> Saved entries

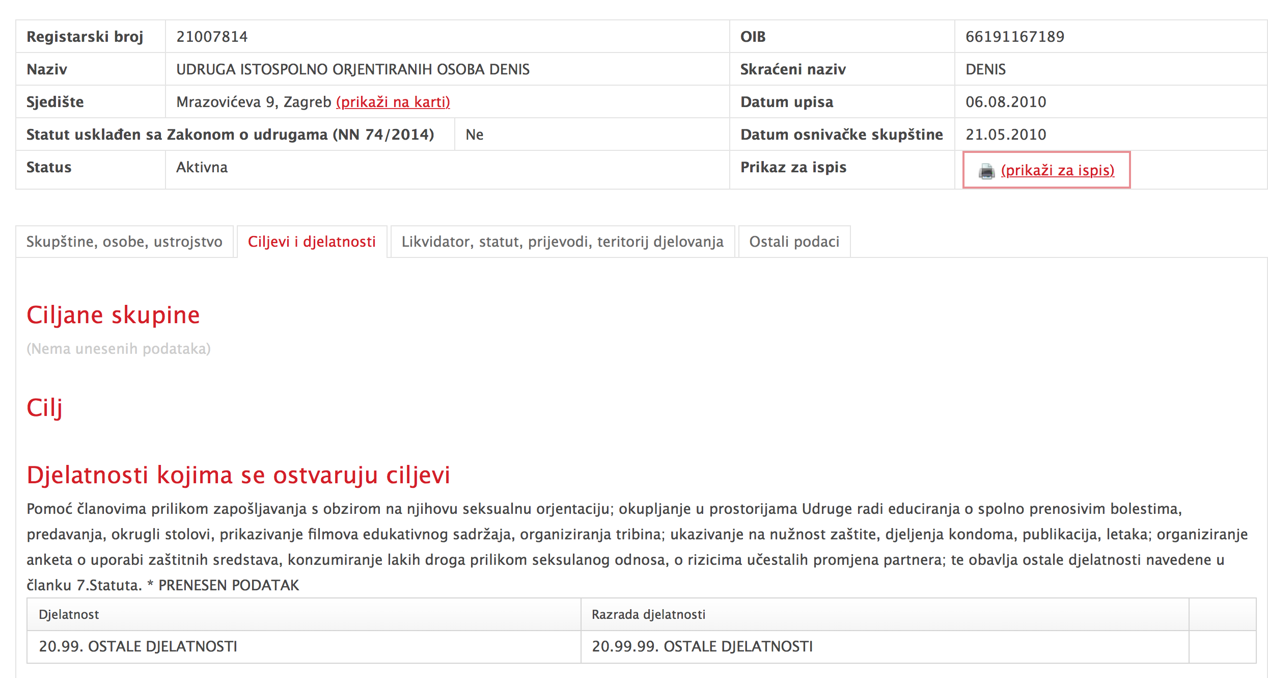Select the Ciljevi i djelatnosti tab
1268x678 pixels.
312,242
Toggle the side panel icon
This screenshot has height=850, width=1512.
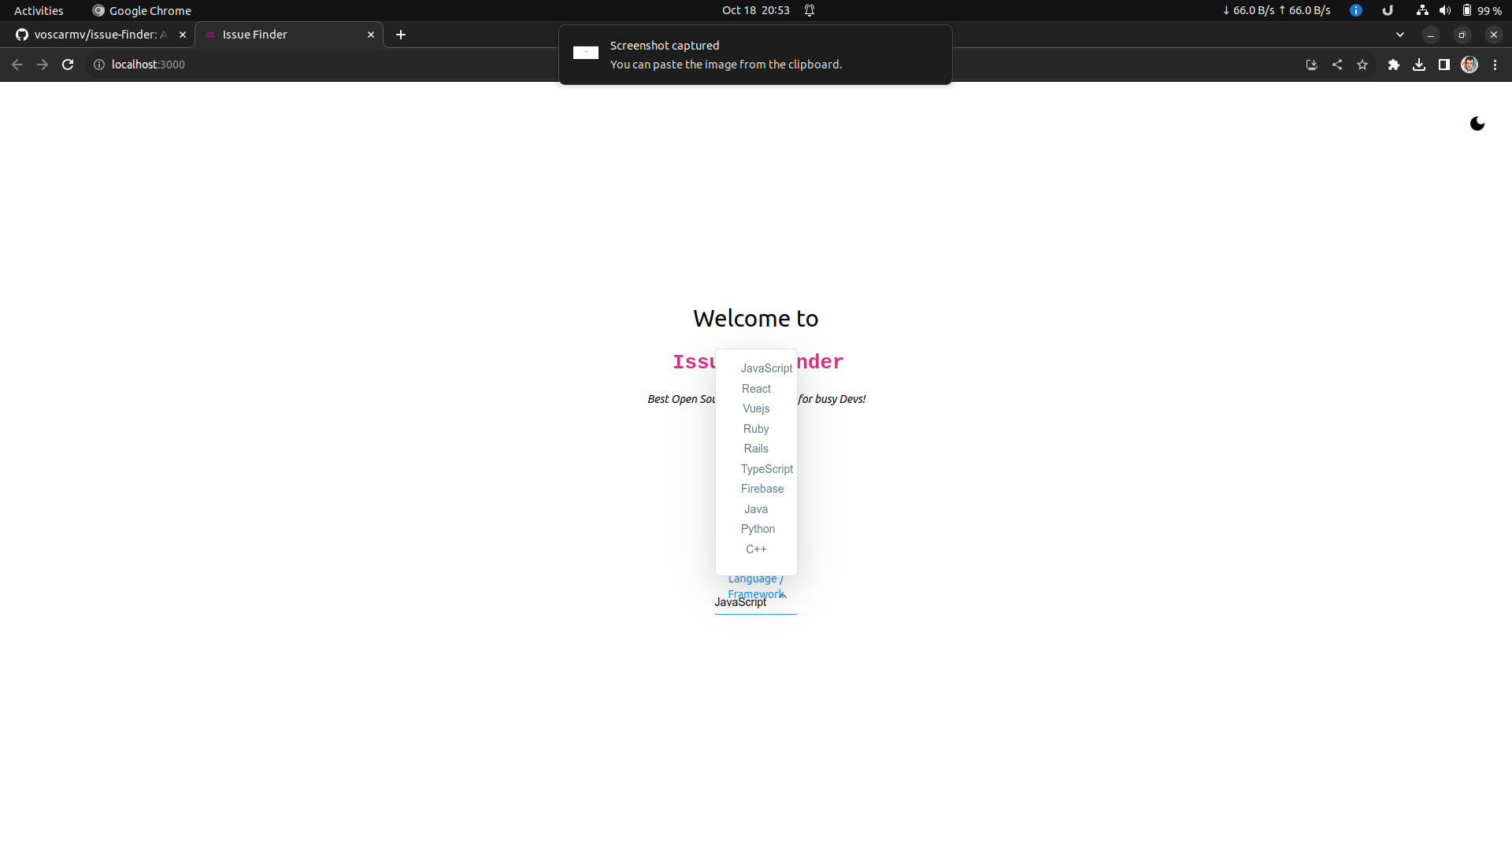pyautogui.click(x=1443, y=65)
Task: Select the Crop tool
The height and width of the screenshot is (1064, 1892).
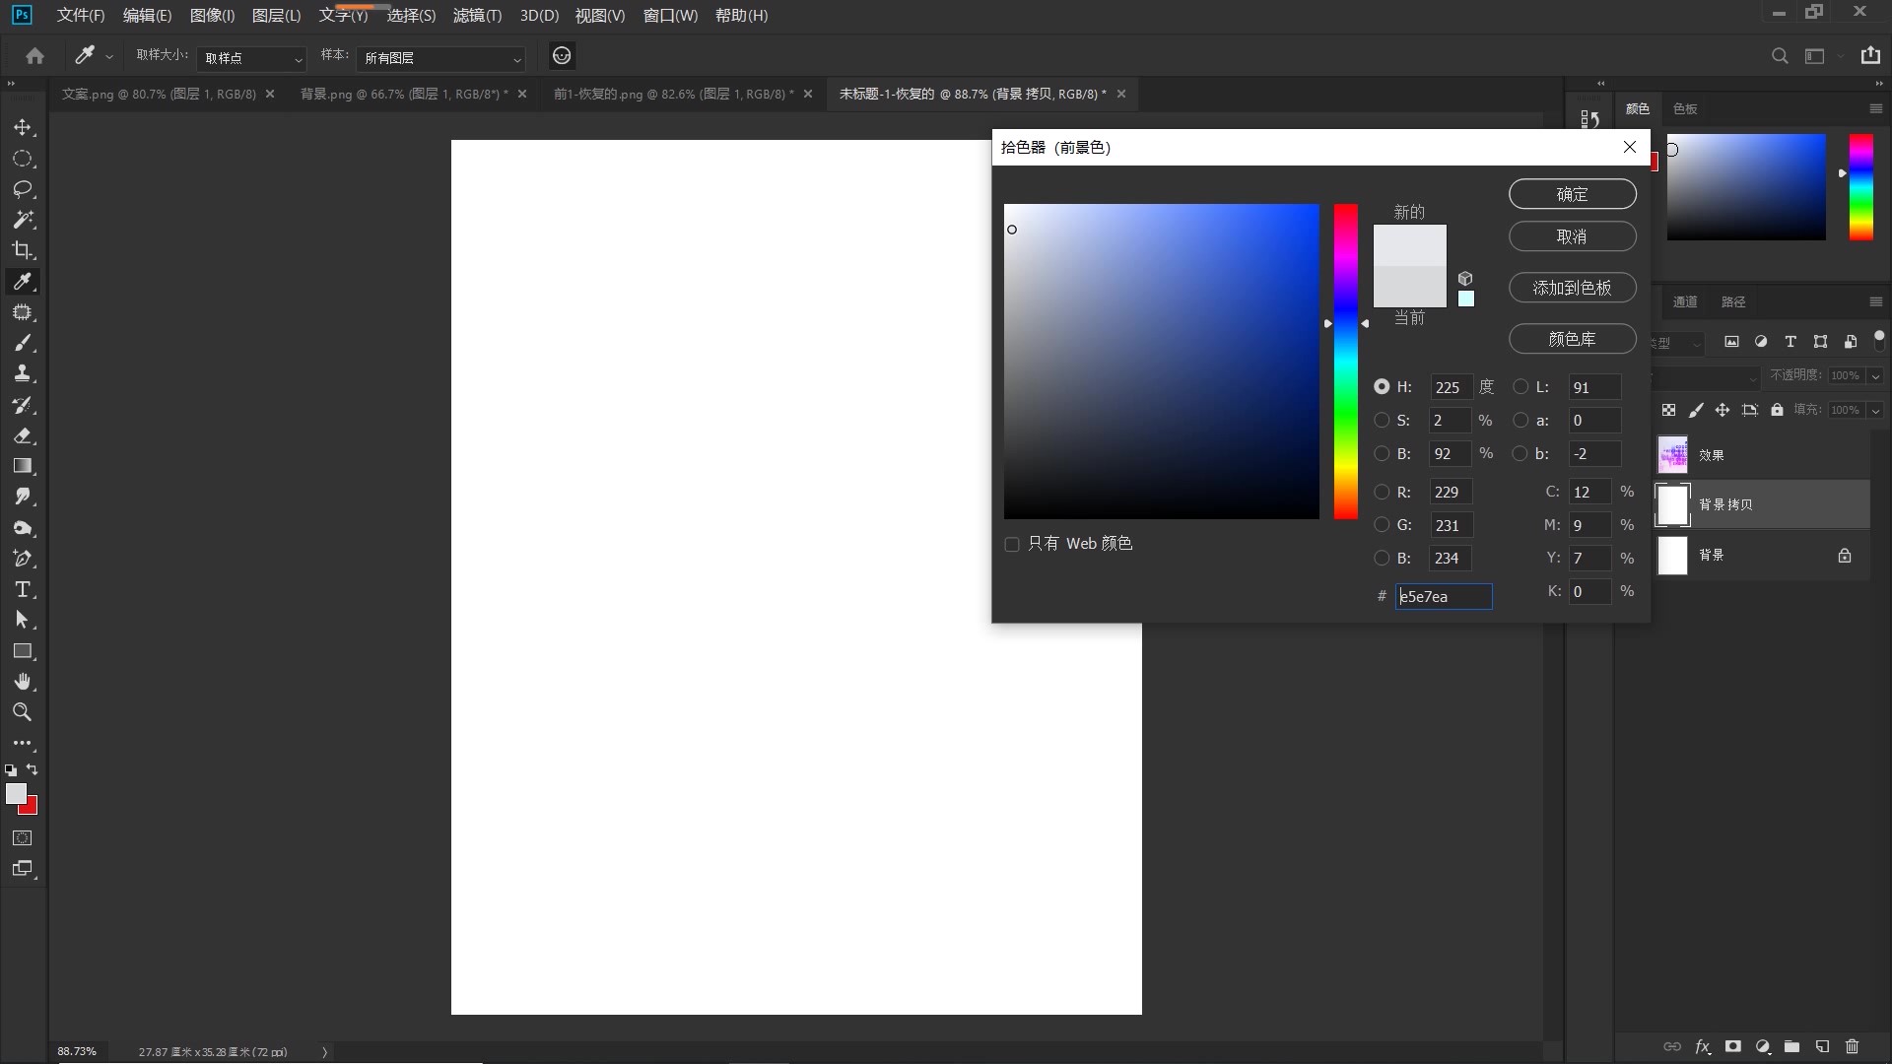Action: click(23, 250)

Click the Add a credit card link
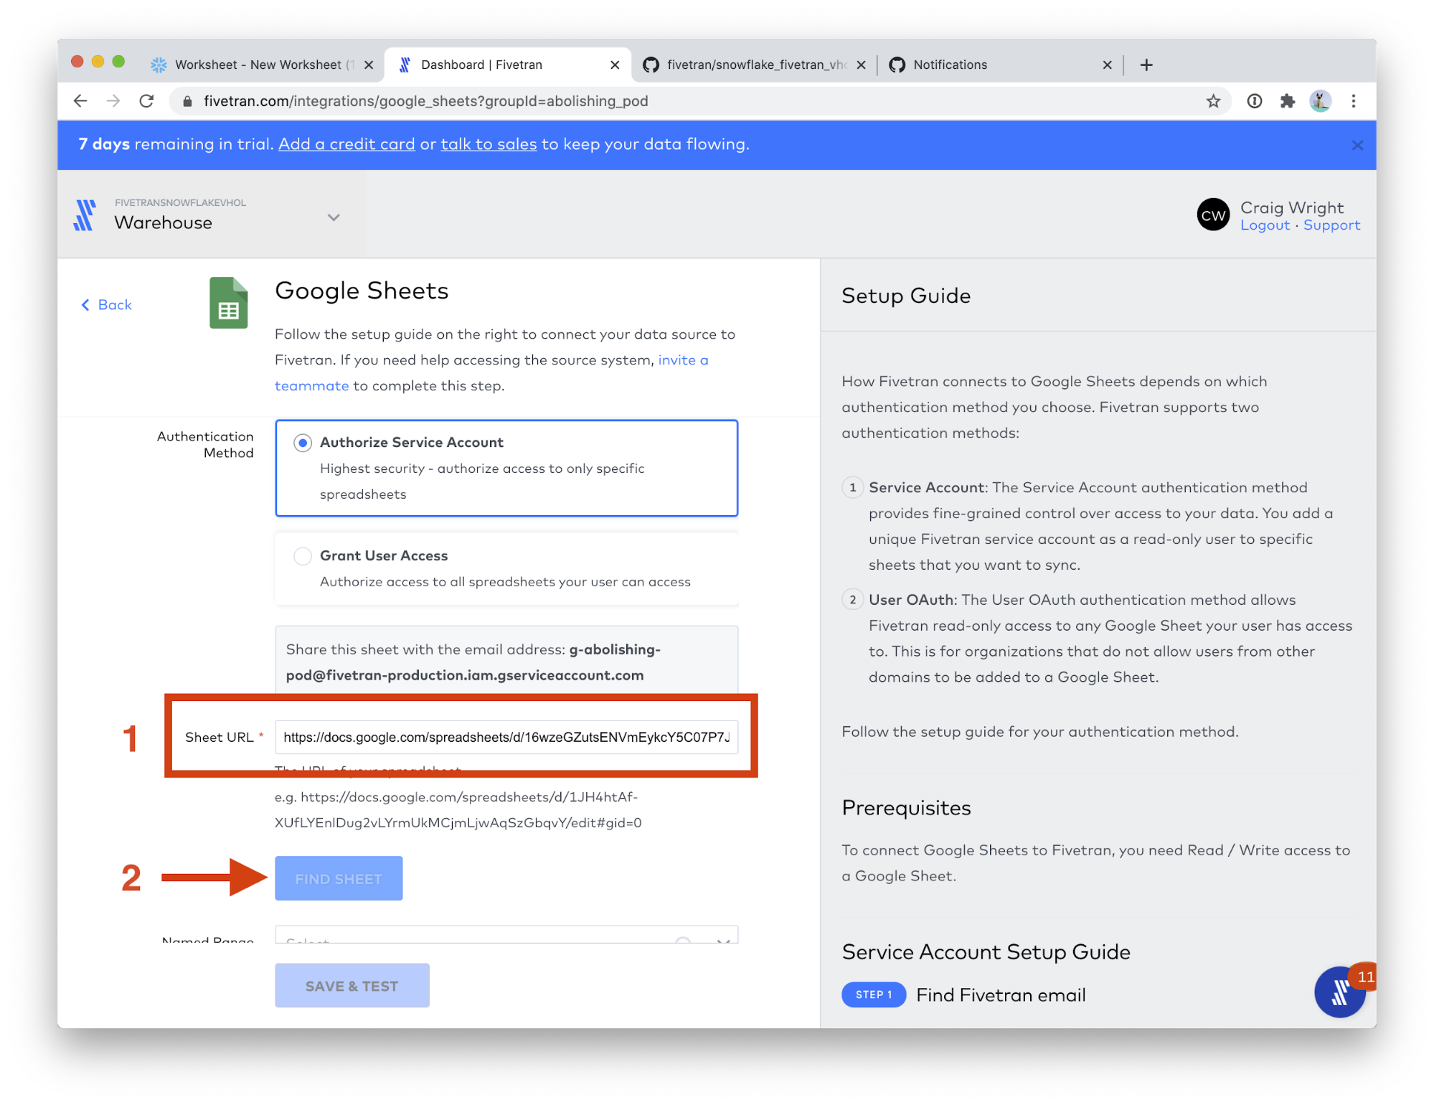tap(346, 144)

> WORK REQUIRED
In the answer, give only the lines from the one containing "The height and" through the end of the records above, each reproduced exactly. Include no pictures.

> WRITTEN RESPONSE
The height and width of the screenshot is (1064, 1892).
Action: click(23, 250)

Click the Add a credit card link
tap(346, 144)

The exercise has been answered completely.